Task directions - Below are the entries; give again exactly the lines from the one mentioning "The image size is (895, 588)." through the one mentioning "Given: Expand the Crop & Orientation section", inclusive.

◆ ◆ ◆ ◆

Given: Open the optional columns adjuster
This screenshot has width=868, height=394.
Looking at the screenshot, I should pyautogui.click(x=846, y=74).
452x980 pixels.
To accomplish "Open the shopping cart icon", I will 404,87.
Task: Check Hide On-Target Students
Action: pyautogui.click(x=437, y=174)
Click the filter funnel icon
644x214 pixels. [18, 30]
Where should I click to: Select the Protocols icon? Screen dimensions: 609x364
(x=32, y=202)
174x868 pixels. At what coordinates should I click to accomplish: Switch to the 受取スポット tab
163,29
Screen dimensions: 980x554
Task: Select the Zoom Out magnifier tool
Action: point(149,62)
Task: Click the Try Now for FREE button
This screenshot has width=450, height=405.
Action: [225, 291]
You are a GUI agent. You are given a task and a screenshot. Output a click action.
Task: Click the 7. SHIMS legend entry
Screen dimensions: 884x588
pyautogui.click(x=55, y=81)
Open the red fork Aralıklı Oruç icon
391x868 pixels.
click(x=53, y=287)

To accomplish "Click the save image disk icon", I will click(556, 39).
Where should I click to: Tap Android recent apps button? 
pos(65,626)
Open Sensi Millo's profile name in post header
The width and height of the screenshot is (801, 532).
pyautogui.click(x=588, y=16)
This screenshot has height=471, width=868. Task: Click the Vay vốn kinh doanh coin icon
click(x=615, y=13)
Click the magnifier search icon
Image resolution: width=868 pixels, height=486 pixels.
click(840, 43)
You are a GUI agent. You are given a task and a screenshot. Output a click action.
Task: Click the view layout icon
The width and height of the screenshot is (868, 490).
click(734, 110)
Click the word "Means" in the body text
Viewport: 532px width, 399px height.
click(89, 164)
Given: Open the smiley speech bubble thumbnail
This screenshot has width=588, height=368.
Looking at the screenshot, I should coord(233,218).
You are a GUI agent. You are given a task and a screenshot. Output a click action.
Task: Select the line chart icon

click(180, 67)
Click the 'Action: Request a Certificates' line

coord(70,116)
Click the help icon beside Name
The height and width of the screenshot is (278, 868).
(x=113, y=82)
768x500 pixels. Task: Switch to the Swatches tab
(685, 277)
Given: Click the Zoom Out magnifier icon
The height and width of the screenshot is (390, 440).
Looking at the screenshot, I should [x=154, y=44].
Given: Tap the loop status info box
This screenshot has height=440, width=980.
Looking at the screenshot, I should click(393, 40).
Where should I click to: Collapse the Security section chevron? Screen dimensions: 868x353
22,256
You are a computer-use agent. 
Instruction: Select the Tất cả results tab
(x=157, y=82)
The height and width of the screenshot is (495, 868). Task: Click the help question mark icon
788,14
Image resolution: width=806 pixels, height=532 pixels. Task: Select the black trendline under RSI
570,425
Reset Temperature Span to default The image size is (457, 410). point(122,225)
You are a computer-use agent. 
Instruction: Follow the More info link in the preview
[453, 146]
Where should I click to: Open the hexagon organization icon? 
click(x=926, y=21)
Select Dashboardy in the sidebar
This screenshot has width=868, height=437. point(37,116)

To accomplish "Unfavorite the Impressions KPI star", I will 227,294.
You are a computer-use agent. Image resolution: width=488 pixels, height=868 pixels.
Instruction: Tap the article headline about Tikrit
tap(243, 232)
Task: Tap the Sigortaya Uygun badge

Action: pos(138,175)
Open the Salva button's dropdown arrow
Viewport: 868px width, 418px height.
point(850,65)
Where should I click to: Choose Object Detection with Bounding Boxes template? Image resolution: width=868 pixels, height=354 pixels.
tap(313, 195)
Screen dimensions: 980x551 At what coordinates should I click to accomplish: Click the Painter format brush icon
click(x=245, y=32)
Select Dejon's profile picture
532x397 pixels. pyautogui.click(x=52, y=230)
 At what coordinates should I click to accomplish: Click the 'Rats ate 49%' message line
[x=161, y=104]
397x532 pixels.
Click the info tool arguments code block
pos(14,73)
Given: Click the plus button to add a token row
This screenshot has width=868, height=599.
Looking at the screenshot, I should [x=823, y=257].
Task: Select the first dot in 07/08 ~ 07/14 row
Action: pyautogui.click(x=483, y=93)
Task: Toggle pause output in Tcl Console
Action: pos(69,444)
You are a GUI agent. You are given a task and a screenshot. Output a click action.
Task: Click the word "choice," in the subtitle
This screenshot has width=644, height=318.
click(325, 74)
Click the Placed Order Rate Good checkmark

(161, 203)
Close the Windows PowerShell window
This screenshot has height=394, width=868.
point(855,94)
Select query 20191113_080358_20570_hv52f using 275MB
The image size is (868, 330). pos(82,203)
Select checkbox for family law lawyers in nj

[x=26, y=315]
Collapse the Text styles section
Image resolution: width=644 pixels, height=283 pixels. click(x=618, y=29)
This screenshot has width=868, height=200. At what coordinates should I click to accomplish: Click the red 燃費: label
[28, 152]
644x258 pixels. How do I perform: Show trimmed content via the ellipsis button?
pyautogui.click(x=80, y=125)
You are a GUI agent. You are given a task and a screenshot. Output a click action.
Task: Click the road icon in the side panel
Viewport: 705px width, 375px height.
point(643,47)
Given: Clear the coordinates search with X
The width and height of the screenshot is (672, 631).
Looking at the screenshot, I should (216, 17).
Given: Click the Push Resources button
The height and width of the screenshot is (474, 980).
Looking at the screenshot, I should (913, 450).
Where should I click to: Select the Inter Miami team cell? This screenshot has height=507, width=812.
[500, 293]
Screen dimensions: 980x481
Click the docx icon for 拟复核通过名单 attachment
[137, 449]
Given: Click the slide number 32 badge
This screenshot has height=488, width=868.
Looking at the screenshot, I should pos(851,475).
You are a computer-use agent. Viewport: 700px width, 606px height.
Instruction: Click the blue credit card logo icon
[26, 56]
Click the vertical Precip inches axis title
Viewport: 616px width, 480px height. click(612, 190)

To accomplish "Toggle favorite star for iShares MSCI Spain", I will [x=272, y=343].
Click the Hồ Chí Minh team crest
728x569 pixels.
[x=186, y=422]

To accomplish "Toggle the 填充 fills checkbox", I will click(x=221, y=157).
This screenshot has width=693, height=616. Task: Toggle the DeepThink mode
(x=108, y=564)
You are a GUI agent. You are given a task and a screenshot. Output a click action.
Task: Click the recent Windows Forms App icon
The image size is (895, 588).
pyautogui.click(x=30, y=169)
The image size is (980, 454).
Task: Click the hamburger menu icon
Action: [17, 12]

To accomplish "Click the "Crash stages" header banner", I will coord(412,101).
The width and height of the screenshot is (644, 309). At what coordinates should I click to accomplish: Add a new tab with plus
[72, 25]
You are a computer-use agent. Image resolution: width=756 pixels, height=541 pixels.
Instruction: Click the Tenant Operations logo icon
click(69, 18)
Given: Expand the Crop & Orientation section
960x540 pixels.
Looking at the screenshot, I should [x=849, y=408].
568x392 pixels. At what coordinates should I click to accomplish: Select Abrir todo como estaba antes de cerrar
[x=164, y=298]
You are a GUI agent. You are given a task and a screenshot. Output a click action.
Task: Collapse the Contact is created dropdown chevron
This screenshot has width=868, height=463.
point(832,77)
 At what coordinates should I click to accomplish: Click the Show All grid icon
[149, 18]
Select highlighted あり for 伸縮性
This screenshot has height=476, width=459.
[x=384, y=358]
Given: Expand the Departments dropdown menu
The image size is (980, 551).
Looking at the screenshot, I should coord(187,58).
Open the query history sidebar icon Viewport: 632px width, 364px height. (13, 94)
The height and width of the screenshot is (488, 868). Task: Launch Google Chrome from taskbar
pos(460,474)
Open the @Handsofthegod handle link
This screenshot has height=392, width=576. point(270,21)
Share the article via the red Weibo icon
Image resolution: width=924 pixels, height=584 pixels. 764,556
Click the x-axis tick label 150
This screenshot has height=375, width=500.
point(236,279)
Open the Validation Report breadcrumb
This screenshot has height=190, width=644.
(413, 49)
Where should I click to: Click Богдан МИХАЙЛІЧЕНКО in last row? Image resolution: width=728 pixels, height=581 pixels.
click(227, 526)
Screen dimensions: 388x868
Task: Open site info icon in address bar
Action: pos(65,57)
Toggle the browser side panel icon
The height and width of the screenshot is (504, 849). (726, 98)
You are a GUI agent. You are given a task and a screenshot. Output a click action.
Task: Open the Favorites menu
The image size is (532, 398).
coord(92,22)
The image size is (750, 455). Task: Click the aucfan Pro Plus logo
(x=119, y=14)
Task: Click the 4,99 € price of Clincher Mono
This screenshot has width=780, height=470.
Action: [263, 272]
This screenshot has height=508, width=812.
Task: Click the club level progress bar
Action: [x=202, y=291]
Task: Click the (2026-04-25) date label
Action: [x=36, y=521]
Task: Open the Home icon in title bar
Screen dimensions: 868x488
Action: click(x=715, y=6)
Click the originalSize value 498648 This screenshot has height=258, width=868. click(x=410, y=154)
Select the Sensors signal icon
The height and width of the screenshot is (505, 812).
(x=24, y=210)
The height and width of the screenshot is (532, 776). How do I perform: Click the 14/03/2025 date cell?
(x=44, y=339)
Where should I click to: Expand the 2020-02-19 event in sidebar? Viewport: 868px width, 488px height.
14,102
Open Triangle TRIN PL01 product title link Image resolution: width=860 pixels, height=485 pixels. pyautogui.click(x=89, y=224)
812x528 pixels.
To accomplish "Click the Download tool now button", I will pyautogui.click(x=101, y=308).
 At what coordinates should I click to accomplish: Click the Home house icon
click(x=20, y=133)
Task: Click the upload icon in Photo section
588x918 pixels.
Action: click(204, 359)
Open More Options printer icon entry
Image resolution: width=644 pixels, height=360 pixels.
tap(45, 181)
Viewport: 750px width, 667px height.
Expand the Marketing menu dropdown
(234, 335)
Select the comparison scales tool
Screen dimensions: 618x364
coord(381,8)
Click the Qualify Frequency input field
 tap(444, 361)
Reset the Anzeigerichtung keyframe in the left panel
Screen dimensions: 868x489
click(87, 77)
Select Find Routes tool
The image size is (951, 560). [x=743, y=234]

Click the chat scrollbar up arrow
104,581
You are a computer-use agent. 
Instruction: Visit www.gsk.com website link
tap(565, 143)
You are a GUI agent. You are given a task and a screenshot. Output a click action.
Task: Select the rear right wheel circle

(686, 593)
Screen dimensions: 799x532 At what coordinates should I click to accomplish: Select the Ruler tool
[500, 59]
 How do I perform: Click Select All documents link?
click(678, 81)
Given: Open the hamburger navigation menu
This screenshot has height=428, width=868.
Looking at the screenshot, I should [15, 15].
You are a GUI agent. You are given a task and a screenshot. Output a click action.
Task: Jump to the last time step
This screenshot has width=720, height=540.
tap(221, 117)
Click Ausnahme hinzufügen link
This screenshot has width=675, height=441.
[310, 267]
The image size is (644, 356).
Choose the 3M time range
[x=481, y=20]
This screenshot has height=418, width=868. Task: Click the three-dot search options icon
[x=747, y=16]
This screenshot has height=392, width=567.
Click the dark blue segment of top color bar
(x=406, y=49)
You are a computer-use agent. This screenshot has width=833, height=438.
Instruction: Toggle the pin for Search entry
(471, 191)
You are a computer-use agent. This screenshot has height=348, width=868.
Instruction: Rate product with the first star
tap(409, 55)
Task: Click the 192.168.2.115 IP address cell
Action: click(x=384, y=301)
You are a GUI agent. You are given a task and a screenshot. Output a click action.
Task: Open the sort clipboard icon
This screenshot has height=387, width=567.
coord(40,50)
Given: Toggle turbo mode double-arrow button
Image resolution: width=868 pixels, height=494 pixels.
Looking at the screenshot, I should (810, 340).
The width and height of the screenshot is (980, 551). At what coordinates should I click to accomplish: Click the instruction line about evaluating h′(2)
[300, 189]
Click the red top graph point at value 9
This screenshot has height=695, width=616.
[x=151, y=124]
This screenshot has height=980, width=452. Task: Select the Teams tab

◆ ◆ ◆ ◆

Answer to this problem -
The image size is (895, 588).
pyautogui.click(x=30, y=169)
The image size is (980, 454).
Task: Click the hamburger menu icon
Action: [17, 12]

To accomplish "Click the "Crash stages" header banner", I will coord(412,101).
The width and height of the screenshot is (644, 309). At what coordinates should I click to accomplish: Add a new tab with plus
[72, 25]
You are a computer-use agent. Image resolution: width=756 pixels, height=541 pixels.
Instruction: Click the Tenant Operations logo icon
click(69, 18)
Given: Expand the Crop & Orientation section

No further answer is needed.